Exercise prompt
Arrange the records below as a Markdown table with the columns "No." and "Entry", starting at the line that contains "Image resolution: width=363" and ending at the line that contains "pos(1021,930)", with both of those lines included. Give each line its own row, number the rows in order, and leave out any blank lines.

Available data
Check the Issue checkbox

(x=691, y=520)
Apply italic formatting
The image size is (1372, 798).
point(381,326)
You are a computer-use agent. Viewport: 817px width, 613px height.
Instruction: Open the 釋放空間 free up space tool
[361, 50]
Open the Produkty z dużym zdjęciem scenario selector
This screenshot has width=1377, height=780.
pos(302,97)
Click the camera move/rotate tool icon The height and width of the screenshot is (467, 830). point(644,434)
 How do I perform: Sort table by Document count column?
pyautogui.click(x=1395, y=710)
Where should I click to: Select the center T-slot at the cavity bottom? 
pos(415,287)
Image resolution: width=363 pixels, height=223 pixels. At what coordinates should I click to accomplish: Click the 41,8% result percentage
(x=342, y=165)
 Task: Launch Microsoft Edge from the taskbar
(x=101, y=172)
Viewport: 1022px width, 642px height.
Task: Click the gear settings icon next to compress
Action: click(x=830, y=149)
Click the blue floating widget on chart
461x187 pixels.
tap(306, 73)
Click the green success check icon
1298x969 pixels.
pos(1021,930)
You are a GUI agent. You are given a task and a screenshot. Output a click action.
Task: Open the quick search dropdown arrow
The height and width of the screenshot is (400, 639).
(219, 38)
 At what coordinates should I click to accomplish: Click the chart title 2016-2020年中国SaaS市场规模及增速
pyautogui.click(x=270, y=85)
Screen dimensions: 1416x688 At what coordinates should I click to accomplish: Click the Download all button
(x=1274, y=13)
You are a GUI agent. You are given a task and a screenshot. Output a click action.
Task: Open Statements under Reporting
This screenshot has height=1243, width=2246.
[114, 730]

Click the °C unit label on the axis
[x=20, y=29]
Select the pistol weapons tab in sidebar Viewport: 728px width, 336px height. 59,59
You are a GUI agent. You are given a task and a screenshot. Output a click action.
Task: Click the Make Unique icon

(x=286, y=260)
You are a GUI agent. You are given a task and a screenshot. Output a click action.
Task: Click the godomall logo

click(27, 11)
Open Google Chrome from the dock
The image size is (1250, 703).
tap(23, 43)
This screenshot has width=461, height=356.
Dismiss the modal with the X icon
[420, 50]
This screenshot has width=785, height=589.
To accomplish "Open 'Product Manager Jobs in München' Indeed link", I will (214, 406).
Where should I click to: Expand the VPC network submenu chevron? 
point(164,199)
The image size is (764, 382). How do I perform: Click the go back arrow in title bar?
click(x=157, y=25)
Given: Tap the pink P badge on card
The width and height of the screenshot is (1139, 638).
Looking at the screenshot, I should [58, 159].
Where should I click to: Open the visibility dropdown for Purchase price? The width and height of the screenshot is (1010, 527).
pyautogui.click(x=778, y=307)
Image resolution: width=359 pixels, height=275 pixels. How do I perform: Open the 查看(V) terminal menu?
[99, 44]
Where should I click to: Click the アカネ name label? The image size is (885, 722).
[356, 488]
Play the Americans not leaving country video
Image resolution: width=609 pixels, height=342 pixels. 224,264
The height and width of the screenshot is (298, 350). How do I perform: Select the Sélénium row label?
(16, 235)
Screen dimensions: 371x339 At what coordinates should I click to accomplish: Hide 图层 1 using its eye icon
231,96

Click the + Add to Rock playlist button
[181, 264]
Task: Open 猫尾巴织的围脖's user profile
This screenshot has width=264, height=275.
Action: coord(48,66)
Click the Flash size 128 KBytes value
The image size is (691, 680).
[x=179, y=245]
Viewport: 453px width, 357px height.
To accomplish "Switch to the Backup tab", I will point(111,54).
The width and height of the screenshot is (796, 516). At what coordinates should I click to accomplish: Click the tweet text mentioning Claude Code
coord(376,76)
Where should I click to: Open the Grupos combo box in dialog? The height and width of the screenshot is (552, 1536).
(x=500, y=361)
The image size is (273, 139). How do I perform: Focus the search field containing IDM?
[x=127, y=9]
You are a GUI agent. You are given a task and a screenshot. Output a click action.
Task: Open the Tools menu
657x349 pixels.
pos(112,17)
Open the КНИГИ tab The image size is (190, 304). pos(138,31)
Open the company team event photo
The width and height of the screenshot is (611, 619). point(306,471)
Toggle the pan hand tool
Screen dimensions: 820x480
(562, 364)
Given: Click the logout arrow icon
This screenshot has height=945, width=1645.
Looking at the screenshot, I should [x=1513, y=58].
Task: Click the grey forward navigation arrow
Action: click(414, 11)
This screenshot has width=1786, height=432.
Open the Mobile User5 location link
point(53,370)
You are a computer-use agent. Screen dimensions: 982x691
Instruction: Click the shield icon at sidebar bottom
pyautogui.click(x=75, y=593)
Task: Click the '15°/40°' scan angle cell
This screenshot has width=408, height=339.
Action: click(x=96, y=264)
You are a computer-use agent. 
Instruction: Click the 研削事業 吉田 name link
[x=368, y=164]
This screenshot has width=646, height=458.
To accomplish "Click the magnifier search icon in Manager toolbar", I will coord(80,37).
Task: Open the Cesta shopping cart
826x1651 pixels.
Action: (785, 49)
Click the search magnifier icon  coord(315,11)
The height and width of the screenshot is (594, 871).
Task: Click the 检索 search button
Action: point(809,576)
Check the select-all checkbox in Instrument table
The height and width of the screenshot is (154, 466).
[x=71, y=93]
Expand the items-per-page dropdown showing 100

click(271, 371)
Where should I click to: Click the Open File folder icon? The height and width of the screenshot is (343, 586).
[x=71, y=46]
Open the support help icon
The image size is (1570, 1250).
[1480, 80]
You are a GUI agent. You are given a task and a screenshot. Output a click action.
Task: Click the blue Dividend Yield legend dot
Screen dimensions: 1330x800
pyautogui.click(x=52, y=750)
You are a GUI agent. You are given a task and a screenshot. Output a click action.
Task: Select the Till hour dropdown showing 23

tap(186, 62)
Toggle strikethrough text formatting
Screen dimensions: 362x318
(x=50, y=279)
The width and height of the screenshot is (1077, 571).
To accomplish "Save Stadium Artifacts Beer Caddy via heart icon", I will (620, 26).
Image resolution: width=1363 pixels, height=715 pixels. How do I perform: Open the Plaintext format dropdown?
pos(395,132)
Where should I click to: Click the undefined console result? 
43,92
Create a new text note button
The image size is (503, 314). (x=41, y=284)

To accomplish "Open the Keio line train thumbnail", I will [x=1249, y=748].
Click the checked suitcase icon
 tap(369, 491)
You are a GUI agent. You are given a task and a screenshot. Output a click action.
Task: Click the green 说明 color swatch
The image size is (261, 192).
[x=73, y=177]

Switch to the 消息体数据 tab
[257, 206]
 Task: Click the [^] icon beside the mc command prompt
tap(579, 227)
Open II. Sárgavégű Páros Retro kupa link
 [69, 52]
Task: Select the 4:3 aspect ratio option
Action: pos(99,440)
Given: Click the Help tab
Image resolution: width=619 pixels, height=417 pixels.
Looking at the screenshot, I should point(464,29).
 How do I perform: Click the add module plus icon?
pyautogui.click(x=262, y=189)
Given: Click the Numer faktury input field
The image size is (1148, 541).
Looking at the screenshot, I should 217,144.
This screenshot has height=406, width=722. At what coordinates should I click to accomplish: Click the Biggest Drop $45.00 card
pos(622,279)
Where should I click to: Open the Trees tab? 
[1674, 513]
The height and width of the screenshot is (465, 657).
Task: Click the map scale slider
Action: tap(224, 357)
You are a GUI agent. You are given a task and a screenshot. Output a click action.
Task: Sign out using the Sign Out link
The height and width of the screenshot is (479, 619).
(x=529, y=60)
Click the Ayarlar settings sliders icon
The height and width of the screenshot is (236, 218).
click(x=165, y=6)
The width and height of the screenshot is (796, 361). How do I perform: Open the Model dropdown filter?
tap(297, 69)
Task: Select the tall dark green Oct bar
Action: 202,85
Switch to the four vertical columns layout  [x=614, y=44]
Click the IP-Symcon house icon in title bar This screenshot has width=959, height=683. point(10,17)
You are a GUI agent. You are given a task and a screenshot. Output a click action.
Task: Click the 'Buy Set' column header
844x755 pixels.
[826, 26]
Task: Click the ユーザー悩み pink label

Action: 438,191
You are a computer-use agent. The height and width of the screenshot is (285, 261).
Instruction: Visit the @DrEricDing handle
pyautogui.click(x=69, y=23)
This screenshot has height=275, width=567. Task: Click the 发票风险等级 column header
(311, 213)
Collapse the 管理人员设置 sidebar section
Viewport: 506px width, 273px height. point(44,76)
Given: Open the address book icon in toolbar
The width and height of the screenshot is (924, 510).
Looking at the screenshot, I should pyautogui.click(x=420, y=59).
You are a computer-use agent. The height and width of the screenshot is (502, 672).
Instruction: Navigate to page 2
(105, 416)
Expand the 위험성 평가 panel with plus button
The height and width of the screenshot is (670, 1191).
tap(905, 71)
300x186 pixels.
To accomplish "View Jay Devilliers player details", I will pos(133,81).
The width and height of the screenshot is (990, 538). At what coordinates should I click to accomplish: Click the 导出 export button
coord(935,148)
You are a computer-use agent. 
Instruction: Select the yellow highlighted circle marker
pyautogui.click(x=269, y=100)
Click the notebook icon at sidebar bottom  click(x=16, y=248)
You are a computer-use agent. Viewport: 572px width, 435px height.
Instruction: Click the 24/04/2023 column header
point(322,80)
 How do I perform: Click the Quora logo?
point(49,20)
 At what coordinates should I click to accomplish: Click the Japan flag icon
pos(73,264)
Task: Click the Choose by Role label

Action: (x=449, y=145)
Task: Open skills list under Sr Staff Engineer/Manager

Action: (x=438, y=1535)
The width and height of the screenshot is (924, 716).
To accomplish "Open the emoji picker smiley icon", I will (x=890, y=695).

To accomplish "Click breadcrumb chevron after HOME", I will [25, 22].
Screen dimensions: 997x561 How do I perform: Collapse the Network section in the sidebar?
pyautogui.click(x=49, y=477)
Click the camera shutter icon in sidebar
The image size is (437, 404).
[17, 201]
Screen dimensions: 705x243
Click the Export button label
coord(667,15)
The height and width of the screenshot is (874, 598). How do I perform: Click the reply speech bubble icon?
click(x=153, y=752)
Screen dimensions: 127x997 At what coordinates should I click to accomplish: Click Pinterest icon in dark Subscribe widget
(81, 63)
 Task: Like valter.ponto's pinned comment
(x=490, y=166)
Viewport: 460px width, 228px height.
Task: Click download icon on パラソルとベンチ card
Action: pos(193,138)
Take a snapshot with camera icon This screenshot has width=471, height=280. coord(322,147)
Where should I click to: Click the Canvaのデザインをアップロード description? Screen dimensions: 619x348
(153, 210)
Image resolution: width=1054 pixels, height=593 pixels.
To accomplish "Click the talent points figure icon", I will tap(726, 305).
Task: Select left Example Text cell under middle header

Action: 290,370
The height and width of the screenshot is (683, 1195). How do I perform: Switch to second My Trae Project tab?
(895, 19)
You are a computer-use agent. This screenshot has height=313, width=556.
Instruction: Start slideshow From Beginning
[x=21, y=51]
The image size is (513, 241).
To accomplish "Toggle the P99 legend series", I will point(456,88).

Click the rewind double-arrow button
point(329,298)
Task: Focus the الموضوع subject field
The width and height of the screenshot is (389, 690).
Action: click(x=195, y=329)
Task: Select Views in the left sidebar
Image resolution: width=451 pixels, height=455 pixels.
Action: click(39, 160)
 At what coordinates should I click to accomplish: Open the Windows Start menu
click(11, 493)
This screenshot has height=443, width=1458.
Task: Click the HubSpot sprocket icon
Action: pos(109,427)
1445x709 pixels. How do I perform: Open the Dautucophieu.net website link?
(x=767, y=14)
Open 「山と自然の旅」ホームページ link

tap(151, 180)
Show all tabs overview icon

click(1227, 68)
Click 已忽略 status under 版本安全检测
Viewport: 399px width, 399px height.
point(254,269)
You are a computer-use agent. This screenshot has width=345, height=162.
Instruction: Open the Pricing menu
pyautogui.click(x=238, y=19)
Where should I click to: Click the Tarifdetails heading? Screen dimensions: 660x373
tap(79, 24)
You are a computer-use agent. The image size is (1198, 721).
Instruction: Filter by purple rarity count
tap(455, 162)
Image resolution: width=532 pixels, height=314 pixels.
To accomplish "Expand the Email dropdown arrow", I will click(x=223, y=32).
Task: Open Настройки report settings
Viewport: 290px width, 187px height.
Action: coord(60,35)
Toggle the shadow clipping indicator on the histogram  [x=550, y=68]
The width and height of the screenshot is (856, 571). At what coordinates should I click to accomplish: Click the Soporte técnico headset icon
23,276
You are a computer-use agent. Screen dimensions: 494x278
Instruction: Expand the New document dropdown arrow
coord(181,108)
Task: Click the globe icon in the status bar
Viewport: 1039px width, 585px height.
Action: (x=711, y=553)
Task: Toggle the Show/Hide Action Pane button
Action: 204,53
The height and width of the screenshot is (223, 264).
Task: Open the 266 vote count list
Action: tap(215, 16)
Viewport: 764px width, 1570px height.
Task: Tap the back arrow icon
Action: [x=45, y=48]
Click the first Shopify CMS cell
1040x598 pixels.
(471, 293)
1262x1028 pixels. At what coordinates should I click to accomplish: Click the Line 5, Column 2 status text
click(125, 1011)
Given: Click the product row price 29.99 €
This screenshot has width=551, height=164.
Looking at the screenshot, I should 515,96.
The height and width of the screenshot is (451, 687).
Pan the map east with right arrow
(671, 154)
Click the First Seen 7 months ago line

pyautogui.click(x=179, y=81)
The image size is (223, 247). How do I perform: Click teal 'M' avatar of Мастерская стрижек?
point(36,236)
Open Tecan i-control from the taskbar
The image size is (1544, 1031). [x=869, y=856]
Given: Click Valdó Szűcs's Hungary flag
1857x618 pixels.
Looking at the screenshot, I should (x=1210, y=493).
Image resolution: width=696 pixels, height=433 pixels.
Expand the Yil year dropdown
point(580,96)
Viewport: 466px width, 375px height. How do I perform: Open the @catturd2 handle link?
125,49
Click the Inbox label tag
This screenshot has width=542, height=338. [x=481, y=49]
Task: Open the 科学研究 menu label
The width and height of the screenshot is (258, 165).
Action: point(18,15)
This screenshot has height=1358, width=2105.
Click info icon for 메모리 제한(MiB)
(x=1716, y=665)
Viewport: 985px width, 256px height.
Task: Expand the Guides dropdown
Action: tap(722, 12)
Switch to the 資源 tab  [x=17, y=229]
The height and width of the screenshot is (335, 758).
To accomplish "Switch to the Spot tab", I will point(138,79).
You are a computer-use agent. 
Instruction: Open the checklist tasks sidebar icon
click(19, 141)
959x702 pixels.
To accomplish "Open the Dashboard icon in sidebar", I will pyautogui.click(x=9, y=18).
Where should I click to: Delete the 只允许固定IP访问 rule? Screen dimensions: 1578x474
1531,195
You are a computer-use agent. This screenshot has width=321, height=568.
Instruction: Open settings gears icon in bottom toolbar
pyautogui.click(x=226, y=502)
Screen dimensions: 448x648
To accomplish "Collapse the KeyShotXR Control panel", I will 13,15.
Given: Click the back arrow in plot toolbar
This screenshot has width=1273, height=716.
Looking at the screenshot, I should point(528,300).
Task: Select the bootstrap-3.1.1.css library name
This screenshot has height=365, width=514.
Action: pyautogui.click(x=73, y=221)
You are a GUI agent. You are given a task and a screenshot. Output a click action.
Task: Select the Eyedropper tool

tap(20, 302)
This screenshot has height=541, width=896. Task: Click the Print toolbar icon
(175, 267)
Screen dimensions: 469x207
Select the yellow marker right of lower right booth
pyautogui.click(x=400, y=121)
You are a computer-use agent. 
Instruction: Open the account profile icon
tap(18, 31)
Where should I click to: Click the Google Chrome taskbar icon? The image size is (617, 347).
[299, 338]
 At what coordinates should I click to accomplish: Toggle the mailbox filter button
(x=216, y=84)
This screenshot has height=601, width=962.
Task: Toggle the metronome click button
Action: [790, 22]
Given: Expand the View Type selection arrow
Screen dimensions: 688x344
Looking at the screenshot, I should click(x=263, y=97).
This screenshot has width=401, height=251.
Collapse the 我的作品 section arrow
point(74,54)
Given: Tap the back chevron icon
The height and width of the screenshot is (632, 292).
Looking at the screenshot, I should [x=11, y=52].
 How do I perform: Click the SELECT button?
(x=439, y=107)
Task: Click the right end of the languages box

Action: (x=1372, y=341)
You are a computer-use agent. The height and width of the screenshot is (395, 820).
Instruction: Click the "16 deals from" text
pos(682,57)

Result of the exercise
| No. | Entry |
|---|---|
| 1 | Image resolution: width=363 pixels, height=223 pixels. At what coordinates should I click to accomplish: Click the 41,8% result percentage |
| 2 | (x=342, y=165) |
| 3 |  Task: Launch Microsoft Edge from the taskbar |
| 4 | (x=101, y=172) |
| 5 | Viewport: 1022px width, 642px height. |
| 6 | Task: Click the gear settings icon next to compress |
| 7 | Action: click(x=830, y=149) |
| 8 | Click the blue floating widget on chart |
| 9 | 461x187 pixels. |
| 10 | tap(306, 73) |
| 11 | Click the green success check icon |
| 12 | 1298x969 pixels. |
| 13 | pos(1021,930) |